With the increasing realization that manufacturing will never regain its 20th-century prominence in Philadelphia's economy and that these "eds and meds" are now the biggest drivers of jobs, the issue of nonprofits and their tax-exempt status may become a front-burner topic in the race for a new mayor this year.
Fueling the fire is the fact that Philadelphia - according to the most comprehensive look at the subject, by the Chronicle of Philanthropy in 2006 - had the most property owned by nonprofits and thus off the tax rolls (10.8 percent of all property value) of any of the 24 major U.S. cities examined, and the rate has likely increased since then.
Activists - not just SLAP but its allies in the labor movement and other progressive groups - want the city to negotiate PILOT payments from its larger nonprofits to meet the rising costs of schools and other city services.
PILOT money has ebbed and flowed in municipalities across Pennsylvania in the past two decades, thanks to a flurry of court rulings and legislative action. After a 1985 Pennsylvania Supreme Court decision made it more difficult for nonprofits to claim they were exempt from taxes, the administration of then-Mayor Ed Rendell negotiated PILOT agreements not just with Penn but also with a slew of local nonprofits.
But the amount in these PILOTs was never huge - about $8 million total at the peak, according to experts - and city officials say Philadelphia still gets $5.7 million from various agreements. After lawmakers in Harrisburg approved a law called Act 55 that created a more-favorable playing field for nonprofits seeking tax-exempt status, many of the payments in Philadelphia were allowed to expire. But then a 2012 case in Pike County reversed a part of Act 55, essentially putting that issue back on the table.

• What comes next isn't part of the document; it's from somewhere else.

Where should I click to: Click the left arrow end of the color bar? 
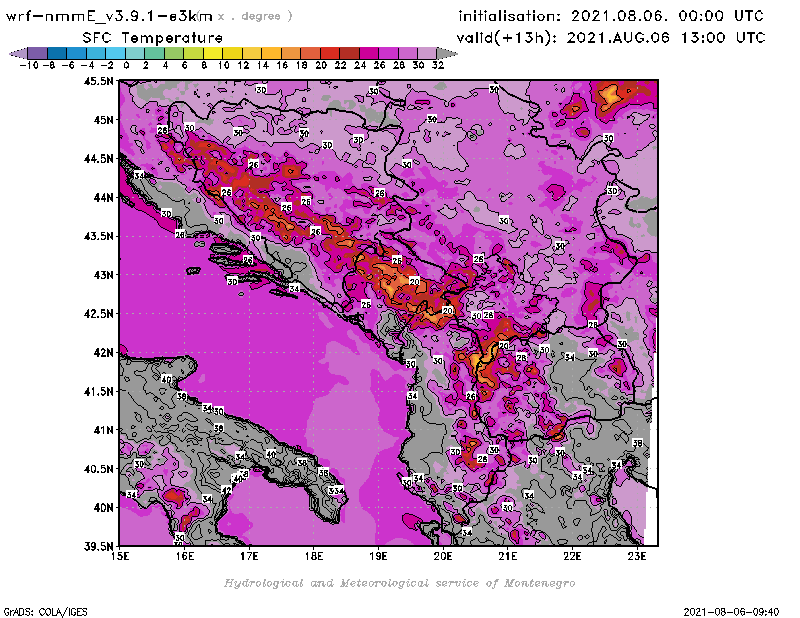(x=15, y=53)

With less than a year left in office, it's not clear whether the issue is even on the Nutter administration's radar screen. Nutter press secretary Mark McDonald said in an email: "The City does not discuss its legal strategy in public prior to action on or a decision about any given matter."
Seeking 'a tiny amount'
The students who protested at Gutmann's holiday party say they don't understand why Penn is so resistant to making the payments. As proof that the cash is there, they cite the Ivy League university's large endowment, Gutmann's salary - $2.47 million in total compensation in 2013 made her the fourth-highest-paid private-university president in the nation - and hiring singer John Legend to celebrate a successful fund drive.

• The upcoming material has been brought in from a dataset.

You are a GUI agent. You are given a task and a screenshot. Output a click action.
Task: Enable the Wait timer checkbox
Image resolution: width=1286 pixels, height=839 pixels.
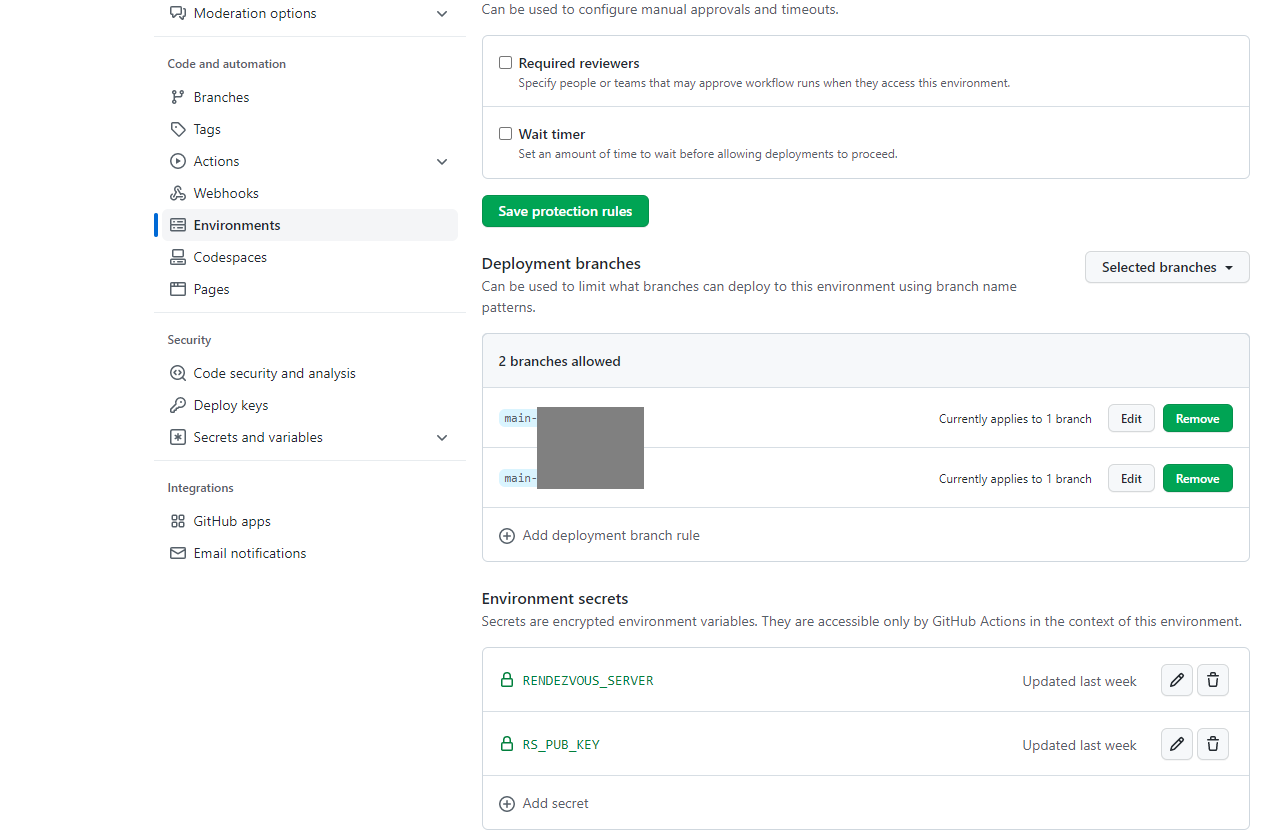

"The amount of money that we're asking for is such a tiny amount," said Devan Spear, a SLAP activist and Penn sophomore from the Orlando, Fla., area studying political science. "Even if Penn decided to push all of the money onto tuition, it would only be a few hundred dollars' increase for each student."

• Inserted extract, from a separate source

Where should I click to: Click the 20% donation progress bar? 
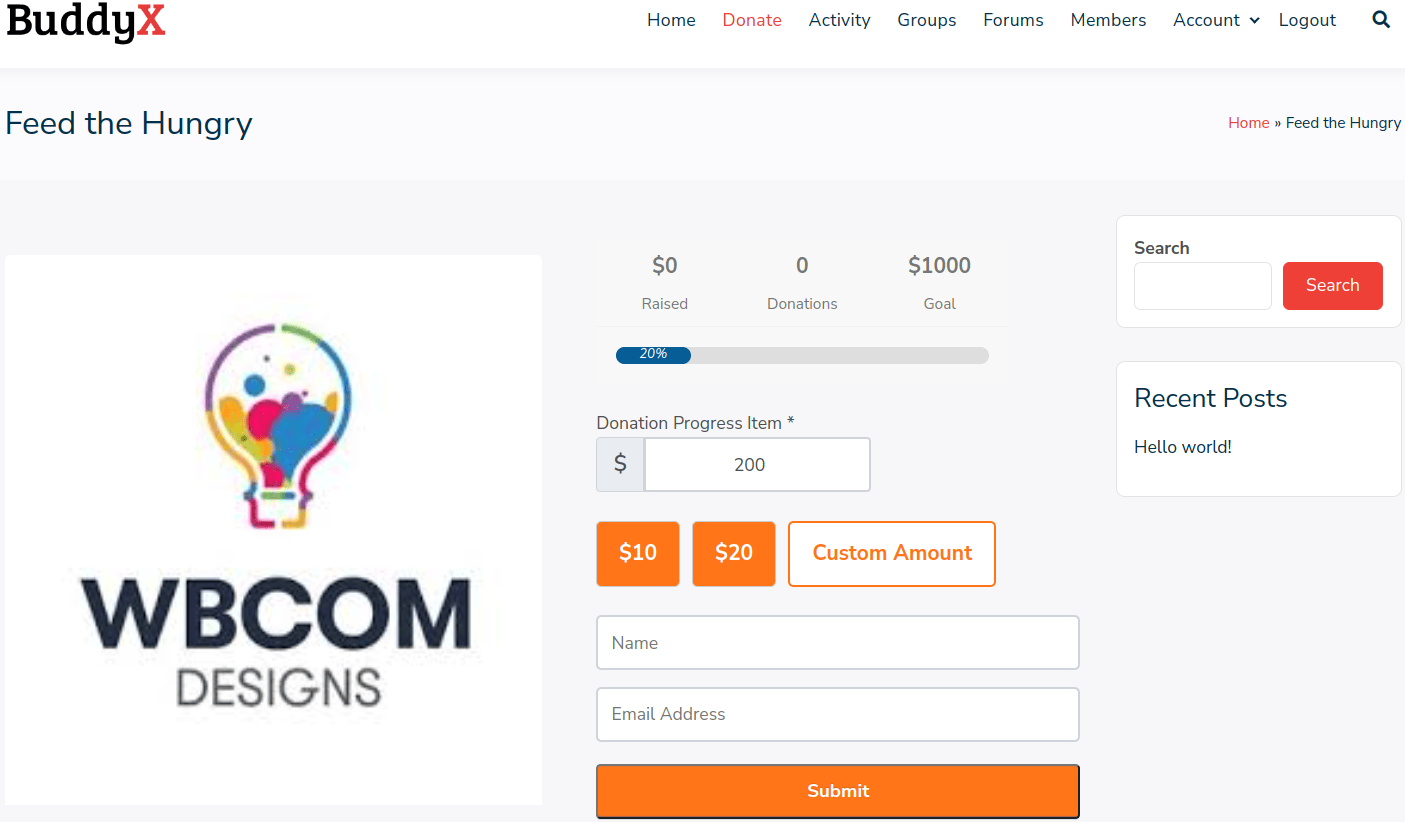click(802, 355)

But Penn officials said the tax issue is a lot more complicated. Jeffrey Cooper, vice president for governmental and community relations, pointed to a slew of ways, large and small, that Penn aids the city and school district - most notably its partnership with the Penn Alexander Elementary School in University City, which gets money and other resources from the university.
He cited other projects that get less fanfare, including a grant-funded $2.2 million partnership with the Penn Museum that teaches classical history to seventh-graders.
Noting research into Boston and other cities where PILOTs totaled nearly $25 million in the most recent fiscal year, Cooper argued that converting Penn's relationship with the city to cold, hard cash would harm those beneficial relationships. "I think a PILOT creates a transactional environment where I feel expected to make a payment," he said.
The activists with SLAP remain unswayed. Although they already have experienced some results from last year's actions, including a meeting with Penn's Cooper last week, they plan to step up protests in the new semester. They say student awareness - and anger - over what they perceive as inequality and injustice in America are fueling the resurgence of activism.
Rios said the police killing of unarmed youth Mike Brown and the ensuing protests in Ferguson, Mo., last summer were the tipping point. "Students in general are noticing that things are not OK and that people are tired of it and that there are things we can do," he said. "We can speak out, we can march, we can tell people."